Although the data below holds other lines too, output only those from the line with "The image size is (1214, 718)." up to and including the line with "The height and width of the screenshot is (871, 1372).", exactly as they appear.

____

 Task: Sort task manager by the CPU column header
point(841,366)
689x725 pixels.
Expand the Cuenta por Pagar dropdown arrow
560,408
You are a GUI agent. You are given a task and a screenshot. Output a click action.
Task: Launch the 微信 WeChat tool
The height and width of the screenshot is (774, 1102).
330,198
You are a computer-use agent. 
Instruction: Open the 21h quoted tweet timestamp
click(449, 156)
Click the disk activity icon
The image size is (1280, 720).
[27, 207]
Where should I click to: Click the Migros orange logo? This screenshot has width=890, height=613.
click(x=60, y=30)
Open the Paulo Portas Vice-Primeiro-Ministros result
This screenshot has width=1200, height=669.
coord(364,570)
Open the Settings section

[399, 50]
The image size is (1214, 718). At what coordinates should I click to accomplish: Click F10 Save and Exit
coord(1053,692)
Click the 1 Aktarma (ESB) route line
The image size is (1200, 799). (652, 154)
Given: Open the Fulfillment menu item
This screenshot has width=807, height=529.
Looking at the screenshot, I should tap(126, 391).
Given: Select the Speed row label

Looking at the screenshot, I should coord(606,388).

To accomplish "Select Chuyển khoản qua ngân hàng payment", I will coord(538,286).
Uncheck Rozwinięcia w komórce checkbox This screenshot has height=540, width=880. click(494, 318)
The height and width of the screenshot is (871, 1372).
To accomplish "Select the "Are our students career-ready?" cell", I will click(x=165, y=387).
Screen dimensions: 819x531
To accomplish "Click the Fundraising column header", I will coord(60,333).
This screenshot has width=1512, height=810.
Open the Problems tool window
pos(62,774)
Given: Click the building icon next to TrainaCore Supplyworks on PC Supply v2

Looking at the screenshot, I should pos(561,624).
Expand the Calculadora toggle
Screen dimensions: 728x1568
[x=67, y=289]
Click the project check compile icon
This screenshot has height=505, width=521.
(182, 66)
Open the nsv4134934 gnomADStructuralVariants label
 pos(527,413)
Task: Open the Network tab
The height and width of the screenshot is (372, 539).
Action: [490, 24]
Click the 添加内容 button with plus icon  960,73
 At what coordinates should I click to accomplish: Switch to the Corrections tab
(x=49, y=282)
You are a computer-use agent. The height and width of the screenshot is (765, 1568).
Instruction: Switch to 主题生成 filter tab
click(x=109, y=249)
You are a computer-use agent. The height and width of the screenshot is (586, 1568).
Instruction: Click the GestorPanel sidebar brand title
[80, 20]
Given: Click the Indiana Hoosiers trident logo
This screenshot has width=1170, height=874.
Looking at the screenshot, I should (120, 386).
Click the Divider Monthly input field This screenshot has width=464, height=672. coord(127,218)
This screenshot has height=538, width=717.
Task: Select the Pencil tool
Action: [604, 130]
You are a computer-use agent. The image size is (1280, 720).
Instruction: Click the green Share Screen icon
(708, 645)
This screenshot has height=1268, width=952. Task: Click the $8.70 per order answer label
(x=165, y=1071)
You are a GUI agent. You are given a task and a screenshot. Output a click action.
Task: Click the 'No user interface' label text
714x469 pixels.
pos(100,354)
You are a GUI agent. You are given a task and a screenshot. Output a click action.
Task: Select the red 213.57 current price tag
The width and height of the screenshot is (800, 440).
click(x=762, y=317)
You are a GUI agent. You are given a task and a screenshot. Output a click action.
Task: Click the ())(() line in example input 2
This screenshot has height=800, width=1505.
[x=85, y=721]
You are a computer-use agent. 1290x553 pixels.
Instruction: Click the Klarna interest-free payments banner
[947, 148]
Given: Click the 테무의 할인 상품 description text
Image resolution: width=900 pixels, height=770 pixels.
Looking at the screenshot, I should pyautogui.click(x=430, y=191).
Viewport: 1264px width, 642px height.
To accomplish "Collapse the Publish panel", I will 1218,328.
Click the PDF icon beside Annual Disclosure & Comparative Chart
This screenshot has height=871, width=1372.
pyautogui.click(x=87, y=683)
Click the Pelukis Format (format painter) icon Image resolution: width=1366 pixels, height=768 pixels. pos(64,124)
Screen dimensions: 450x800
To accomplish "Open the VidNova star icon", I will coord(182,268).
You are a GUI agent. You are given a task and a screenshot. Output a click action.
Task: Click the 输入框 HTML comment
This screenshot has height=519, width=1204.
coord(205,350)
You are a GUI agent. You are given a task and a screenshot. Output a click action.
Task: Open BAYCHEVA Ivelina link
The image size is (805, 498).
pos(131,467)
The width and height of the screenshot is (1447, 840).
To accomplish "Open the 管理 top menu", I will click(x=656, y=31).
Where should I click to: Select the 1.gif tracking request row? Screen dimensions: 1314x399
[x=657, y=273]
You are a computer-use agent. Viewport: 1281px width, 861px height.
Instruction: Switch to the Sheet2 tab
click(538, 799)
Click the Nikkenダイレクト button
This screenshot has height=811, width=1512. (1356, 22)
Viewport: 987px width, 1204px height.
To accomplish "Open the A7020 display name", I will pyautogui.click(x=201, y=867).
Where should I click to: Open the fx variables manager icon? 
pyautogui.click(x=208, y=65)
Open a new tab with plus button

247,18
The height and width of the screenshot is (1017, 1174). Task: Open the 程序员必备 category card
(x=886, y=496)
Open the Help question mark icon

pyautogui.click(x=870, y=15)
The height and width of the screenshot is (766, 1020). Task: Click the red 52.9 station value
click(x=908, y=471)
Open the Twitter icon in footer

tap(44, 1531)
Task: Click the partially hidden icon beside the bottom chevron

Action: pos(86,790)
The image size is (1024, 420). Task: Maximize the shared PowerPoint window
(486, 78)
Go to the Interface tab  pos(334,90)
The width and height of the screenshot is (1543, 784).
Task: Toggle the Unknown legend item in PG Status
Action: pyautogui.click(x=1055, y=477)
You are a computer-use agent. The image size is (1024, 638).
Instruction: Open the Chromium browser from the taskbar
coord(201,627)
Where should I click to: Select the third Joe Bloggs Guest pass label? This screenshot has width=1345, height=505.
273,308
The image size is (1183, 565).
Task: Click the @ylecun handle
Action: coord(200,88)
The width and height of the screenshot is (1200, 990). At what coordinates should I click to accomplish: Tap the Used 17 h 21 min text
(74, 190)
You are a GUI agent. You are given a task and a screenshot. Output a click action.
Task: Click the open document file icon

____

[WRITTEN RESPONSE]
The image size is (1214, 718). At what coordinates should I click to accomplish: Click F10 Save and Exit
coord(1053,692)
Click the 1 Aktarma (ESB) route line
The image size is (1200, 799). (652, 154)
Given: Open the Fulfillment menu item
This screenshot has width=807, height=529.
Looking at the screenshot, I should tap(126, 391).
Given: Select the Speed row label

Looking at the screenshot, I should coord(606,388).

To accomplish "Select Chuyển khoản qua ngân hàng payment", I will coord(538,286).
Uncheck Rozwinięcia w komórce checkbox This screenshot has height=540, width=880. click(494, 318)
The height and width of the screenshot is (871, 1372).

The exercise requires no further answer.